What you will do - Exactly and only the lines from the line holding "Open the alarm siren icon in sidebar" to the end of the records should be reproduced. Leave pictures out.

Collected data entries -
▼▼▼

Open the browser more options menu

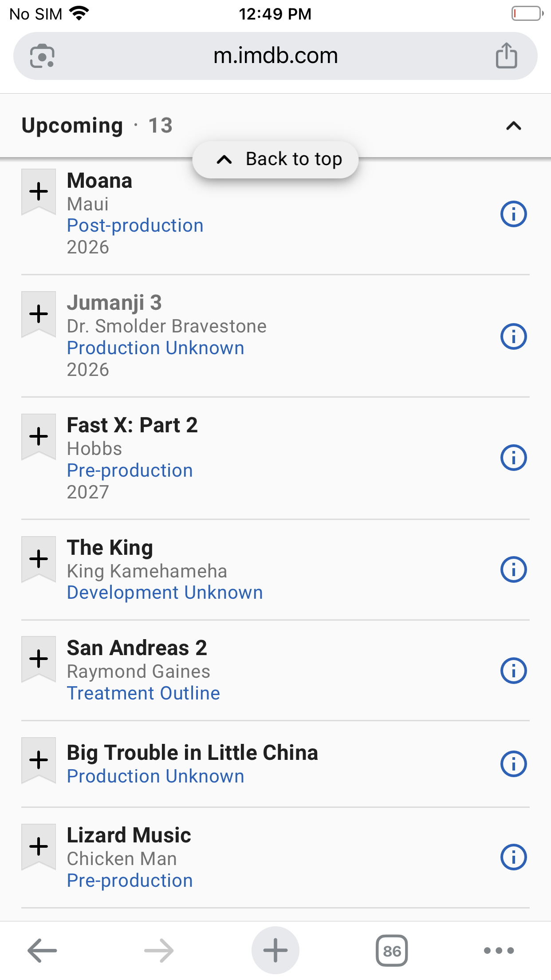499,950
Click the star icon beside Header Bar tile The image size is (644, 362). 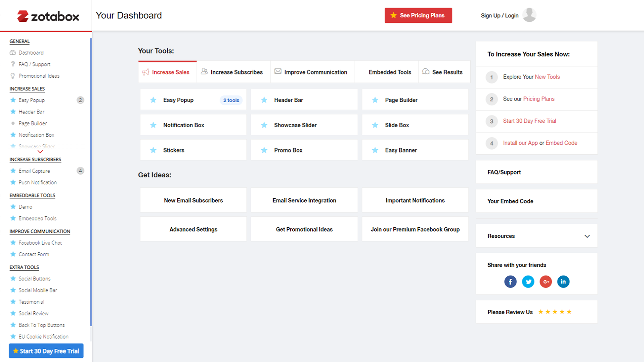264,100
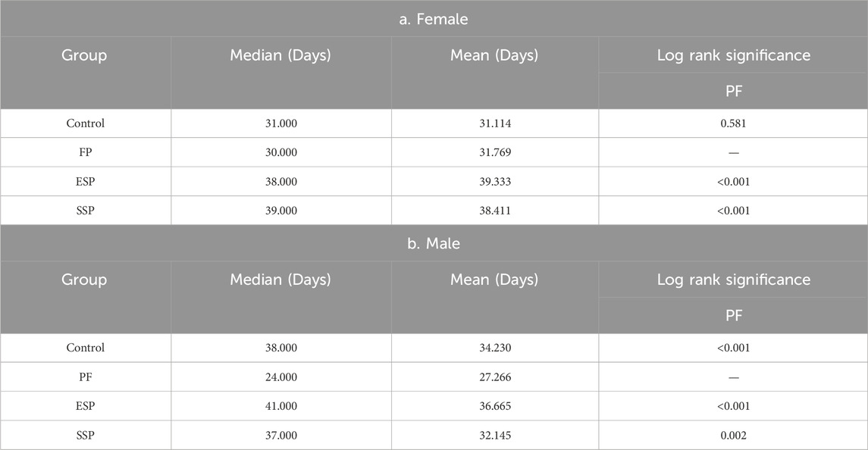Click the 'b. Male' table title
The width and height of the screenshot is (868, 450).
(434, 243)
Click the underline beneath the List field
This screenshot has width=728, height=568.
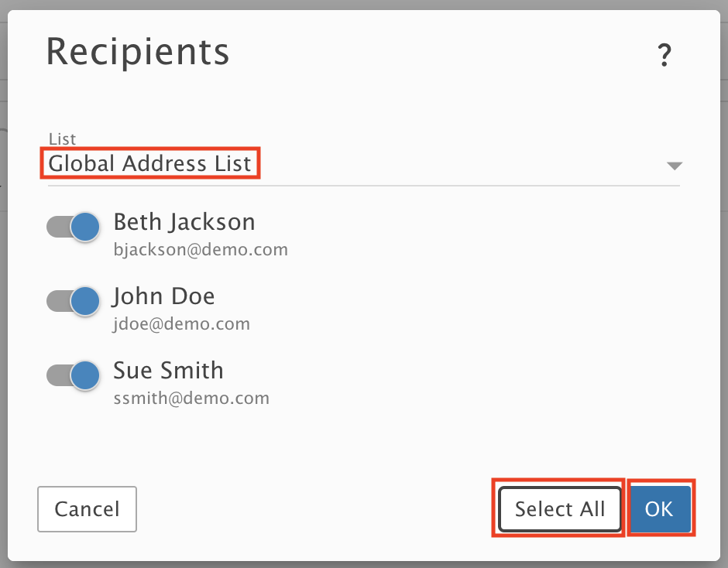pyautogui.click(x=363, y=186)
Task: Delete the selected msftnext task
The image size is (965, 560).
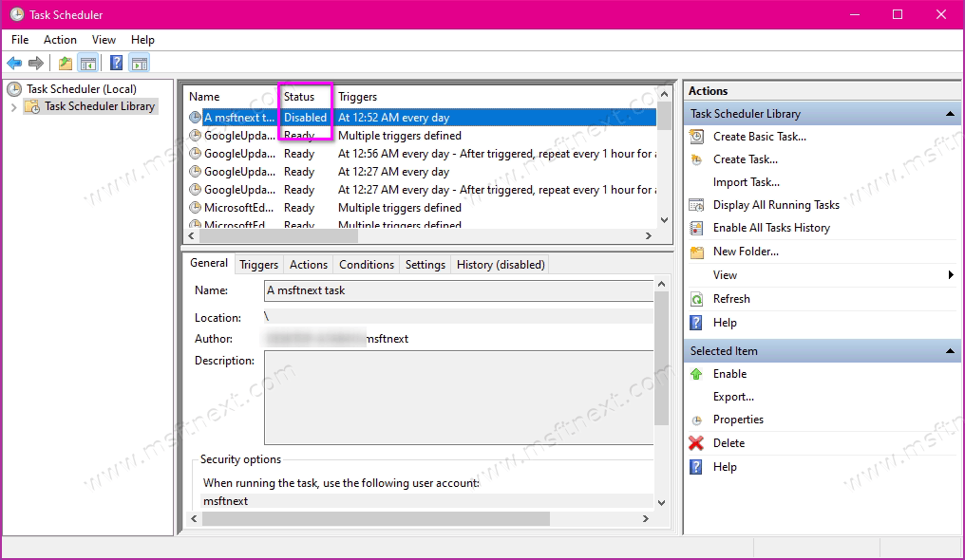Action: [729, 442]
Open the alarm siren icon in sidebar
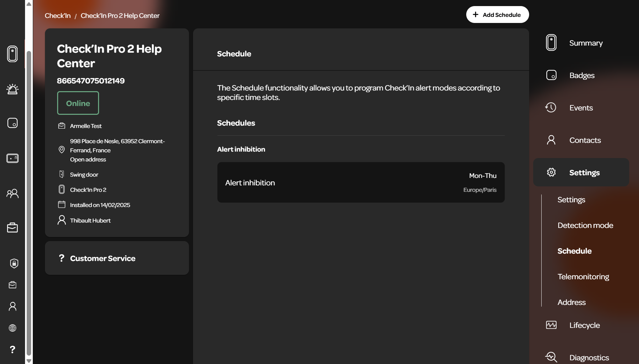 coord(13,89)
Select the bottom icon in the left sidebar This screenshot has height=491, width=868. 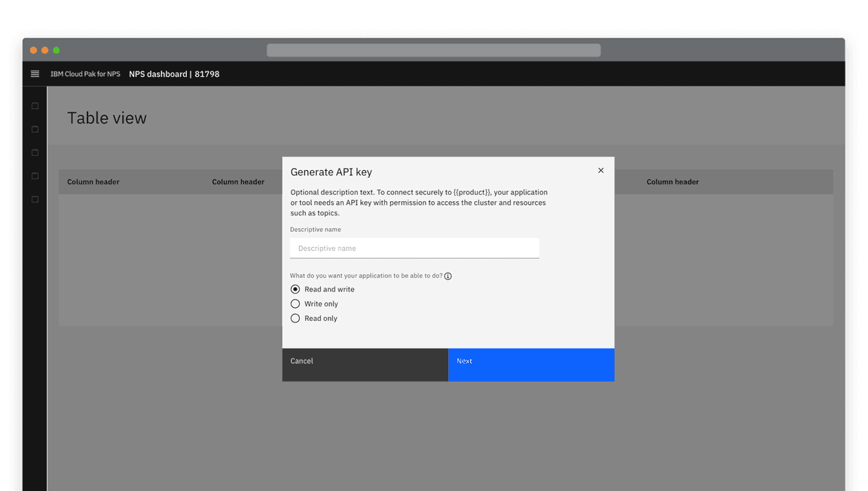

▲▲▲

Finished task -
Open the alarm siren icon in sidebar
 coord(13,89)
Select the bottom icon in the left sidebar This screenshot has height=491, width=868. 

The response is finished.